**REQUIRED ACTIONS**
a - According to the article about the Chicago rallies for higher education funding, how many Eastern students and faculty traveled to Chicago?
b - Write the next few paragraphs of the article about the Chicago rallies for higher education funding, picking up after its final sentence.
Segment Start: READING TEXT
A group of 53 Eastern students and faculty traveled to Chicago to participate in rallies for higher education funding along with other chapters of the statewide University Professionals of Illinois.
These rallies were a part of a “Day of Action” that included a strike by the Chicago Teacher’s Union and “Fight for 15,” which was a protest advocating for a $15-an-hour minimum wage.
The rallies started at Chicago State University. Many people held up signs saying, “Save Illinois Schools” and “Education is Power.”
Before the rally started, the Chicago State Singers sang “We shall overcome,” and others were dancing.
At the rally, various speakers, including William McNary of Citizen Action Illinois; the Rev. Jesse Jackson; Karen Lewis, the president of the Chicago Teachers Union; and John Miller, the president of the University Professionals of Illinois, talked about the lack of a state budget and how it is affecting teachers and universities.
McNary acknowledged each state university, including Eastern, and called on Gov. Bruce Rauner to pass a budget.
“(We are gathered here) to let Gov. Rauner, and all the millionaires and billionaires know they need to work for the students and not just for themselves,” McNary said.
Miller said their fight is for the future.
“We all deserve to fight. To have a voice. To have a future,” Miller said. “To demand funding for our students, for our children, for quality education for all.”
Chicago State students such as Christopher Glen, who is also the National Pan Hellenic Council president, talked about what Chicago State meant to them.
“They say Disney World, Disneyland is the place where dreams come true,” Glen said. “I disagree with that. I say Chicago State is the place where dreams come true.”
Glen said education is a right for all, and it is not right to have a governor and state legislature that cannot work together to agree on and pass a budget.
“What do these people really want for us?” Glen asked. “How are they serving us, our communities?”
Eastern biology professor Eric Bollinger said he canceled classes that day to come to the rally because he think it is important to stand up for what is right and for students to learn the importance of this.
As a professor, Bollinger has seen the effects of the budget crisis as it has caused funding to be frozen and made it harder to order equipment and impaired students’ ability to do their thesis.
He said it is aggravating that time that could be spent on teaching, research and advising had to be spent rallying for funding.
Segment End: READING TEXT
Segment Start: RECORDED DATA
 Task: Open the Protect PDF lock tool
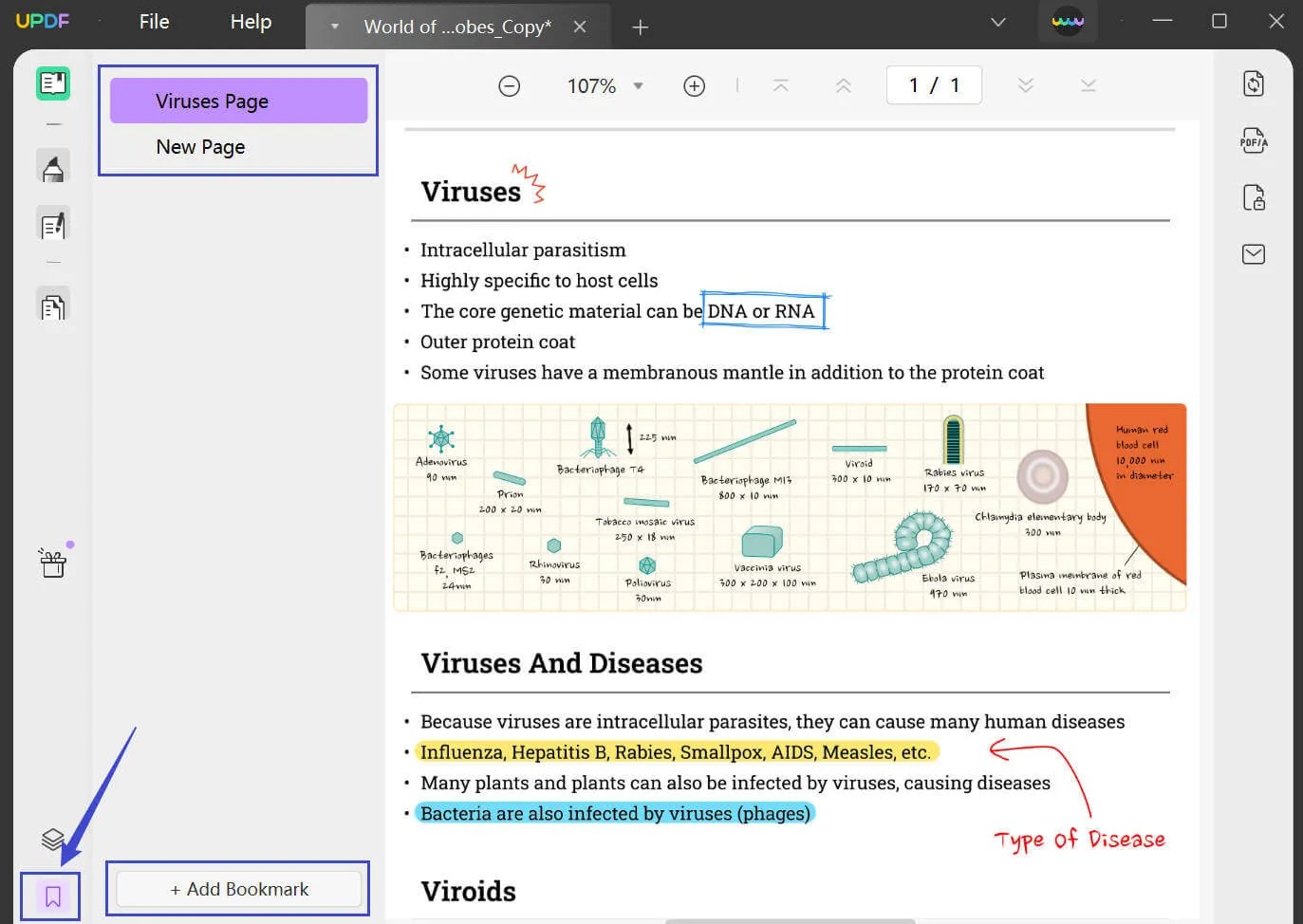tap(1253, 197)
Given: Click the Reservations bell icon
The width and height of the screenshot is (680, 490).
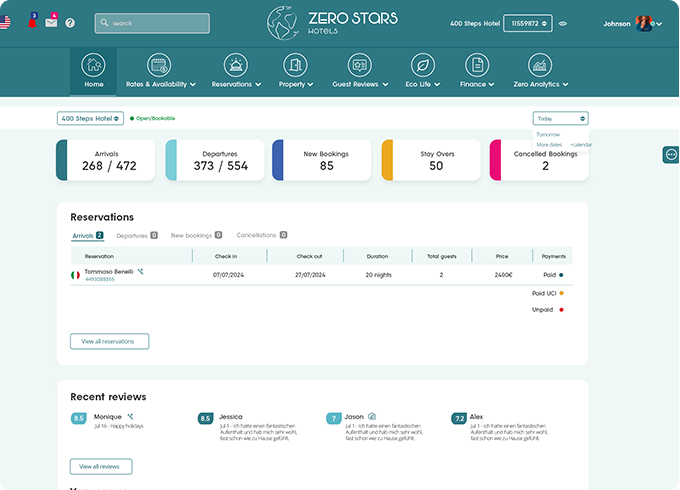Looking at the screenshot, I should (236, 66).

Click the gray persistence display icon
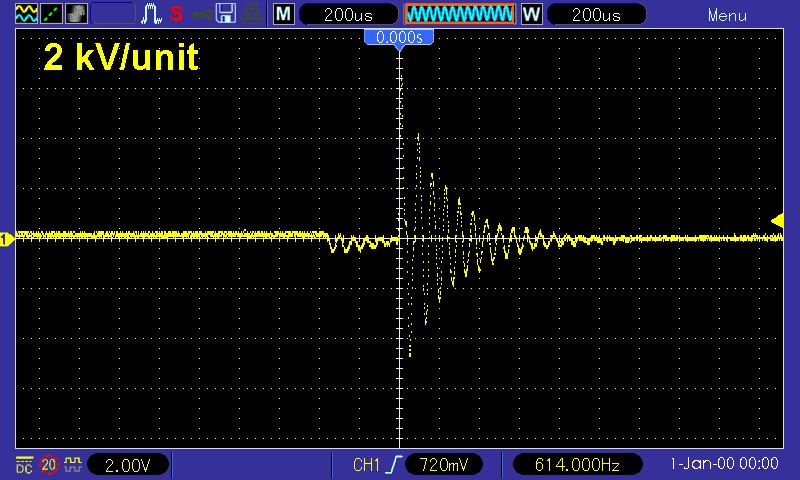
Segment End: RECORDED DATA
**WRITTEN RESPONSES**
a - 53

b -
“It is galling to me that someone like the governor, who grew up in a rich family, attended Dartmouth, is trying to deny higher education to people much less financially well off,” Bollinger said.
Eastern chemistry professor Barbara Lawrence said it is tragic that Chicago State might close.
“CSU really supports a population that does not get much support,” Lawrence said.
Like Bollinger, Lawrence was also able to talk to members of Chicago State’s UPI.
“They’re very scared, and hopeful that things are going to change and the governor will pass a budget and they will be able to continue,” Lawrence said.
Lawrence said shows of solidarity like the union are important to get people energized and to get people to do more in the future.
“Whatever it takes,” Lawrence said.
English professor Carol Jean Dudley said all unions need to stand together in order to support each other.
She said the message of solidarity was something that stuck out to her and there needs to be work to connect with other unions.
“(We need to) demonstrate that unions are, in fact, a very positive thing in our society,” Dudley said. “(Gov. Rauner) is trying to destroy our unions and we don’t want that.”
Jalen Myers, a junior biological sciences major, said she decided to come to the rally because Eastern is her home.
“I could stay at Eastern forever and not complain,” Myers said.
Kimya Barden is a professor in inner-city studies education at Northeastern Illinois University, who also taught social work at Chicago State.
Barden’s daughter Zuri also went to Chicago State when she was younger.
“Both institutions are dear to me but as a south sider, I came to support students and to express my solidarity,” Barden said. “As a kid I grew up on this campus, going to daycare.”
Damon Williams, a member of the Black Youth Power 100, who were protesting at the rally, said the budget impasse is a dire crisis that is man made.
“When you take away schools and you take away hospitals and you take away the services people need to survive, that is violent by definition, and that violence is destabilizing and causes chaos,” Williams said.
After the rally, there was a march to the McDonald’s in solidarity with the “Fight for 15” workers and to Harlan Community Academy High School in support of Chicago Teachers Union members.
As protesters marched, they yelled “Hey, hey, Ho, Ho, Bruce Rauner has got to go,” “Freedom, Freedom,” and “They say cut back, we say fight back.”
As the ralliers made way to their destination, a couple of cars honked in support of their cause.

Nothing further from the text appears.